Enhancing Lossy Compression Through Cross-Field Information for Scientific Applications
Youyuan Liu, Wenqi Jia, Taolue Yang, Miao Yin, Sian Jin
TL;DR
This work tackles the data deluge from large-scale scientific simulations by enhancing lossy compression through cross-field information. It introduces a cross-field predictor (CFNN) that learns from anchor fields to predict target-field backward differences, and fuses this with the traditional Lorenzo predictor via a lightweight hybrid model, all while using dual quantization to remove RAW dependencies and preserve throughput. Across three diverse datasets, the approach yields up to $27\%$ improvements in compression ratio under error bounds, with generally strong preservation of data details and reduced artifacts. The proposed framework broadens the applicability of ML-assisted compression in scientific workflows and offers a practical path toward higher-rate reductions without sacrificing fidelity.
Abstract
Lossy compression is one of the most effective methods for reducing the size of scientific data containing multiple data fields.

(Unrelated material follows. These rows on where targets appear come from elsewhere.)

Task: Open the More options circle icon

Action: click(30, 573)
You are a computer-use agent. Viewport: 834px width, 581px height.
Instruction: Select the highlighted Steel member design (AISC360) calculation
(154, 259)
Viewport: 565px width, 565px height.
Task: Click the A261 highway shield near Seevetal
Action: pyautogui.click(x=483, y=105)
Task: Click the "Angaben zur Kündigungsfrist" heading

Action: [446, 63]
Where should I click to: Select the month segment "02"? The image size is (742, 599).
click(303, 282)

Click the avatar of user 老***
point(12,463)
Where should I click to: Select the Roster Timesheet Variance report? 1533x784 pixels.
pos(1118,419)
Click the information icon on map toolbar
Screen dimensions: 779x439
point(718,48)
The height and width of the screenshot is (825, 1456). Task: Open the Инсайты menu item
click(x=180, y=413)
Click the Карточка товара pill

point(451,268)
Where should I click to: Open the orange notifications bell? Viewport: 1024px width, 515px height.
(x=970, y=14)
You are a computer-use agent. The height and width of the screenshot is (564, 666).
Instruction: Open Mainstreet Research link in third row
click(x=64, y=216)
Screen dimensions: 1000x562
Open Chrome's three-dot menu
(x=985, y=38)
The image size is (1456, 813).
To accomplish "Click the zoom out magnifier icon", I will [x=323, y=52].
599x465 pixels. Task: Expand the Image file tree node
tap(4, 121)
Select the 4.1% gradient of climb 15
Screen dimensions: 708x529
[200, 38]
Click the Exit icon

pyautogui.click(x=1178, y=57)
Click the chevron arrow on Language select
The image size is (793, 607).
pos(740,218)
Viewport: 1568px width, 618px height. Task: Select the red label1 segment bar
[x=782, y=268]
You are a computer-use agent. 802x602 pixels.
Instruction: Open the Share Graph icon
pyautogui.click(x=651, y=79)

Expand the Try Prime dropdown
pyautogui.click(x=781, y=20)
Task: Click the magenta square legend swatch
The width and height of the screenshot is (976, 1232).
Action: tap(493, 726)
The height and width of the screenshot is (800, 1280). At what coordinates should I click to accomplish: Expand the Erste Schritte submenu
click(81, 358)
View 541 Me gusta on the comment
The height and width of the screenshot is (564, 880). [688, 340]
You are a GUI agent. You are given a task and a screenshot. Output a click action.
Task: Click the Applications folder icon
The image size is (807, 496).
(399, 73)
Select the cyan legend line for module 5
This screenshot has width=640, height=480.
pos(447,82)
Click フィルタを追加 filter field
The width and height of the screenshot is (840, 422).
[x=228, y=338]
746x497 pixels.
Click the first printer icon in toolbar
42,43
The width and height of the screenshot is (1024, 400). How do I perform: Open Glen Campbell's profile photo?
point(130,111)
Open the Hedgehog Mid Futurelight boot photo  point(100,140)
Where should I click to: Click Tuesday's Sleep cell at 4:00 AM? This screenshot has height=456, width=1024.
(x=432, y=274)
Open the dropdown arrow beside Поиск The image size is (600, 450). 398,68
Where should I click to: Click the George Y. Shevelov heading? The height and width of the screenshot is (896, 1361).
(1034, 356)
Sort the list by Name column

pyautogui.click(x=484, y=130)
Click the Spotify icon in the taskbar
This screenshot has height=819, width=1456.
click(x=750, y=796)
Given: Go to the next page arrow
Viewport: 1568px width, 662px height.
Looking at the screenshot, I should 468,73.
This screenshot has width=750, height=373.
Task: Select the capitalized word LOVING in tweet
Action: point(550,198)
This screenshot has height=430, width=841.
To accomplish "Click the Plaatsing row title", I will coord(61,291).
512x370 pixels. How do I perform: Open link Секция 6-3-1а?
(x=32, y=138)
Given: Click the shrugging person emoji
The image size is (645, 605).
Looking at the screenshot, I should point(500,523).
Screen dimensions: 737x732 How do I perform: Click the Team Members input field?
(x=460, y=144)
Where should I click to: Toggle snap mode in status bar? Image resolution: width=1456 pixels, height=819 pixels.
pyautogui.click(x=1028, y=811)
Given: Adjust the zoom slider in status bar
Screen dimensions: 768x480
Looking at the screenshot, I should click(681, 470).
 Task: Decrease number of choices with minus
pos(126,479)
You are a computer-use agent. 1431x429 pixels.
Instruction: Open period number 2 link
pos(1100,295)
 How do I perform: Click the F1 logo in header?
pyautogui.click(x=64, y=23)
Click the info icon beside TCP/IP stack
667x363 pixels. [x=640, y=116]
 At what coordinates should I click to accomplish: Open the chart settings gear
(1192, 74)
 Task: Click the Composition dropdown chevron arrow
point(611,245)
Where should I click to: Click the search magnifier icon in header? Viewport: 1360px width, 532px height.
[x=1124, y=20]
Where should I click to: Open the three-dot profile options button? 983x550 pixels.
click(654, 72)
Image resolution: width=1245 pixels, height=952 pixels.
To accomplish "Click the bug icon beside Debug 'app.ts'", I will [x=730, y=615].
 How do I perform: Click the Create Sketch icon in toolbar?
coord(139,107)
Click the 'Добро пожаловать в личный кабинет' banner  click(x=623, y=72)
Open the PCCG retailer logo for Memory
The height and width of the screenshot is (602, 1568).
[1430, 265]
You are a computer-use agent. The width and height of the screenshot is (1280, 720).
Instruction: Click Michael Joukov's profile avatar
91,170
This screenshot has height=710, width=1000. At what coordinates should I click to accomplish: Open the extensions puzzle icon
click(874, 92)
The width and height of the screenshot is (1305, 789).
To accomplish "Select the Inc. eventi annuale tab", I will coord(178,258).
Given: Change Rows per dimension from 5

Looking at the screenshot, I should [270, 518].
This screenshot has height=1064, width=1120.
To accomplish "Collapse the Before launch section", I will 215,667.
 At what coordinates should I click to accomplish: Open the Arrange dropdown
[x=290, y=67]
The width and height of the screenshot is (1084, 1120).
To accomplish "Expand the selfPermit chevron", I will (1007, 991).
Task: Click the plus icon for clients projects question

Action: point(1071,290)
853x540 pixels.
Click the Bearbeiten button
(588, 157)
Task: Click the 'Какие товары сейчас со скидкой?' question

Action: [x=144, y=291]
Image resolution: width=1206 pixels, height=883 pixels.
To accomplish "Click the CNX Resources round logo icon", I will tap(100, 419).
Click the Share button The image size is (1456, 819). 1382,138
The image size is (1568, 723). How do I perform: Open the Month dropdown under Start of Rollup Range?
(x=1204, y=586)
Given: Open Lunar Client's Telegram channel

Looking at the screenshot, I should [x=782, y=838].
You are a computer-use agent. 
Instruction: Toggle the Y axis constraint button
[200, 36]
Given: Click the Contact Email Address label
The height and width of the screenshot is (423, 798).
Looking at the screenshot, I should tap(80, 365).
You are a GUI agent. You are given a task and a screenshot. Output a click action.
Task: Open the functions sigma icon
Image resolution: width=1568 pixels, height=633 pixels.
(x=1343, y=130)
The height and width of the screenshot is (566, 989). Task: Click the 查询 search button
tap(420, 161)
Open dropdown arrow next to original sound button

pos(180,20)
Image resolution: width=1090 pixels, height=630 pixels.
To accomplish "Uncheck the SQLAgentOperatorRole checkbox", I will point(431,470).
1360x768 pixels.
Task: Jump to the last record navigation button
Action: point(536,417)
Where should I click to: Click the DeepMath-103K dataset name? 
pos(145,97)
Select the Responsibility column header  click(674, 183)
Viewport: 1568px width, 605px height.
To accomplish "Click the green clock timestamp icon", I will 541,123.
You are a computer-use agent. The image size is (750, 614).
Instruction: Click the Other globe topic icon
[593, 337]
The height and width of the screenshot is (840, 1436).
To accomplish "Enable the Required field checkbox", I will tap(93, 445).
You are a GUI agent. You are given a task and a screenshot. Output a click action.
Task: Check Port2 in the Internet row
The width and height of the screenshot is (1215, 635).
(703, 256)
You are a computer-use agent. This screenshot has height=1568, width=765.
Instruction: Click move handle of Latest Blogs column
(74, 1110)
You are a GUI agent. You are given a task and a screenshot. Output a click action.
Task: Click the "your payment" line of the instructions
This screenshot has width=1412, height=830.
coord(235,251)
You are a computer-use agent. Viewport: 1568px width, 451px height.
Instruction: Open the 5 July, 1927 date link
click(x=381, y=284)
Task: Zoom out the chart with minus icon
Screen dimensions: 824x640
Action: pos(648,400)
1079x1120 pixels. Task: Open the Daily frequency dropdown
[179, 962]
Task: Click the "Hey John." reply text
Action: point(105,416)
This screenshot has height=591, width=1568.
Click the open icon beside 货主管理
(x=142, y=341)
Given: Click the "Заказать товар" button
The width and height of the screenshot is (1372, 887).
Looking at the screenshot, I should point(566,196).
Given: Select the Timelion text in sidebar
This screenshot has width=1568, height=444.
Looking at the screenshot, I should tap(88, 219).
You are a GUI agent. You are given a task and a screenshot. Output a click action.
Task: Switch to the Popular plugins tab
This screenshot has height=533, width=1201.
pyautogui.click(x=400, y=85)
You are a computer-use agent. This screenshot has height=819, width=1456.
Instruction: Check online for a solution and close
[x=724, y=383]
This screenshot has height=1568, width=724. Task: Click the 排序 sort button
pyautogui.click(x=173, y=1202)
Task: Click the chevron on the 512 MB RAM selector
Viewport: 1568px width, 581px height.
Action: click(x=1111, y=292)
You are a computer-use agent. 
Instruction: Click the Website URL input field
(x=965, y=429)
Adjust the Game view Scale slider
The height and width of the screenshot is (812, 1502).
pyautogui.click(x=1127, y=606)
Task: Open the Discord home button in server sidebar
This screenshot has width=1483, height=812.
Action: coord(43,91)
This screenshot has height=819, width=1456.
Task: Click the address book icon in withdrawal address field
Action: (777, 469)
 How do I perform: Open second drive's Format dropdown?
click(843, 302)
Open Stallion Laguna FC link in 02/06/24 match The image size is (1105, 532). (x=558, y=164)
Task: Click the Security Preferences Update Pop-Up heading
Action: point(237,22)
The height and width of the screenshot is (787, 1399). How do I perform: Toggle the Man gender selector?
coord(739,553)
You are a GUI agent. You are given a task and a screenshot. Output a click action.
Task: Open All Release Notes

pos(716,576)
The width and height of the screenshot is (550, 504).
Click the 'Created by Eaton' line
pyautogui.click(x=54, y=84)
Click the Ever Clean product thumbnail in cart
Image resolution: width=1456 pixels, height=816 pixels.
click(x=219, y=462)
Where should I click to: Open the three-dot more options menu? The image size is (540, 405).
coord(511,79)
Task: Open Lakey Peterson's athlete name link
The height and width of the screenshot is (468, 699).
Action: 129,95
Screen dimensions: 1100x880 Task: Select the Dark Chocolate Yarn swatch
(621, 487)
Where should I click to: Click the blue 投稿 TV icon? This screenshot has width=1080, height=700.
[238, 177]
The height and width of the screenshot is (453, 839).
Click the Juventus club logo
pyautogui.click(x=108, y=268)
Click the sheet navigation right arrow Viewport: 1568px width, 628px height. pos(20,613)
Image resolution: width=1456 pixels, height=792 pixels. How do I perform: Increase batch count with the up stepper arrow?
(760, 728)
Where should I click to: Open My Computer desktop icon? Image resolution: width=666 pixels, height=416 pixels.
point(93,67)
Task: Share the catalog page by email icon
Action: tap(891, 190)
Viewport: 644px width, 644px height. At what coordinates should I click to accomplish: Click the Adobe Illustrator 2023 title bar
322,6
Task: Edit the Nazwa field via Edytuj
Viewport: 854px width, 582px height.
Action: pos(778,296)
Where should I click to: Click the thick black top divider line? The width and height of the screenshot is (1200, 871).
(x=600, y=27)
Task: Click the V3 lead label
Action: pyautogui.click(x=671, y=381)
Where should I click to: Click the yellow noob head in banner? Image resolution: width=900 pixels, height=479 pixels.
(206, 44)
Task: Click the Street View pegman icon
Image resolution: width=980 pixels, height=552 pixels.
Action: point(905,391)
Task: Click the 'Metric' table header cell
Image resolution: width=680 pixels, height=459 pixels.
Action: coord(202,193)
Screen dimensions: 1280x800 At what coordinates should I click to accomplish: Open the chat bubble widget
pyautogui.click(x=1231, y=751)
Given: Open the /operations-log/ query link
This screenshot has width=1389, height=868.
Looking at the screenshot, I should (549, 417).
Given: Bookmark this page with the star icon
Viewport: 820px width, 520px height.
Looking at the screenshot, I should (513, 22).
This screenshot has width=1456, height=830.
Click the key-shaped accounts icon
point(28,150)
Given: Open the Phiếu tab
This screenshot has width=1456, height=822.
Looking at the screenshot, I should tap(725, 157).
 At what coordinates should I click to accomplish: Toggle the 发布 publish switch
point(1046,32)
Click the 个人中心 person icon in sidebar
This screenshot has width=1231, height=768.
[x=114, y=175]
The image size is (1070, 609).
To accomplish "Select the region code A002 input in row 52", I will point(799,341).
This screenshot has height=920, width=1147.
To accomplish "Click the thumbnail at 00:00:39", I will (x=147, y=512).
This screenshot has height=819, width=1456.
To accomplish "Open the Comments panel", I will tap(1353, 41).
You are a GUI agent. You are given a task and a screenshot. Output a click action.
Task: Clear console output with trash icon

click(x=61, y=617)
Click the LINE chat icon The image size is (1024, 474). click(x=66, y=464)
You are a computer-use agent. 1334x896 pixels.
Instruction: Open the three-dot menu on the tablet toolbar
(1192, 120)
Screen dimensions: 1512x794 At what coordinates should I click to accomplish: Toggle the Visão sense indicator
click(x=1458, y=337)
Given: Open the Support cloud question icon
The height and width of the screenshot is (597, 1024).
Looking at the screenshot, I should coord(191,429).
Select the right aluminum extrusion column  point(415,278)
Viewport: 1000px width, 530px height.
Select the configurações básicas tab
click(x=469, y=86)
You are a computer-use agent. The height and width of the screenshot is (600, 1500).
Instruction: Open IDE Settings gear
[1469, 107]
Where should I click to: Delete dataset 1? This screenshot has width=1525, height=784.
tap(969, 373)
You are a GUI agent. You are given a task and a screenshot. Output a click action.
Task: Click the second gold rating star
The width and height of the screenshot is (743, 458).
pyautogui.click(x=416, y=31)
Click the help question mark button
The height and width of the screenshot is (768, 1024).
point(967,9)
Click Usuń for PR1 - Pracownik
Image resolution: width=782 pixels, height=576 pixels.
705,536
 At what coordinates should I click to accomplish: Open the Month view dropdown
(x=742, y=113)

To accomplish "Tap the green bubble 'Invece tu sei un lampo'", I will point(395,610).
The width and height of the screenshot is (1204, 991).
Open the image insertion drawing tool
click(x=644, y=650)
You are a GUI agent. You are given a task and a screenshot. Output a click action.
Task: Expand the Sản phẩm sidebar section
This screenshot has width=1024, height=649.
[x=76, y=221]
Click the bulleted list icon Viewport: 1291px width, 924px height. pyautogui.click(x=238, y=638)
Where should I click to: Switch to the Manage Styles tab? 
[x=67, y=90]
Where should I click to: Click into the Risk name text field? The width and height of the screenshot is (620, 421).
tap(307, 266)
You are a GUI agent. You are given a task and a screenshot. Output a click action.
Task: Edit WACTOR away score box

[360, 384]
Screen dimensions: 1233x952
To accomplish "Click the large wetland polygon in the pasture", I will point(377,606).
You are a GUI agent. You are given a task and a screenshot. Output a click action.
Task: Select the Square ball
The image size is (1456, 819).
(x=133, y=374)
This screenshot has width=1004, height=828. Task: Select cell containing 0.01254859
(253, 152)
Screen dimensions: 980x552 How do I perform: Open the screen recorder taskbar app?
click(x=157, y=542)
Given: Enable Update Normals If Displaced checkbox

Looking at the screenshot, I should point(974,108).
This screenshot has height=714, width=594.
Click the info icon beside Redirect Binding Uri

It reduces information density through prediction or transformation techniques to compress the data. Previous approaches use local information from a single target field when predicting target data points, limiting their potential to achieve higher compression ratios. In this paper, we identified significant cross-field correlations within scientific datasets. We propose a novel hybrid prediction model that utilizes CNN to extract cross-field information and combine it with existing local field information. Our solution enhances the prediction accuracy of lossy compressors, leading to improved compression ratios without compromising data quality. We evaluate our solution on three scientific datasets, demonstrating its ability to improve compression ratios by up to 25% under specific error bounds. Additionally, our solution preserves more data details and reduces artifacts compared to baseline approaches.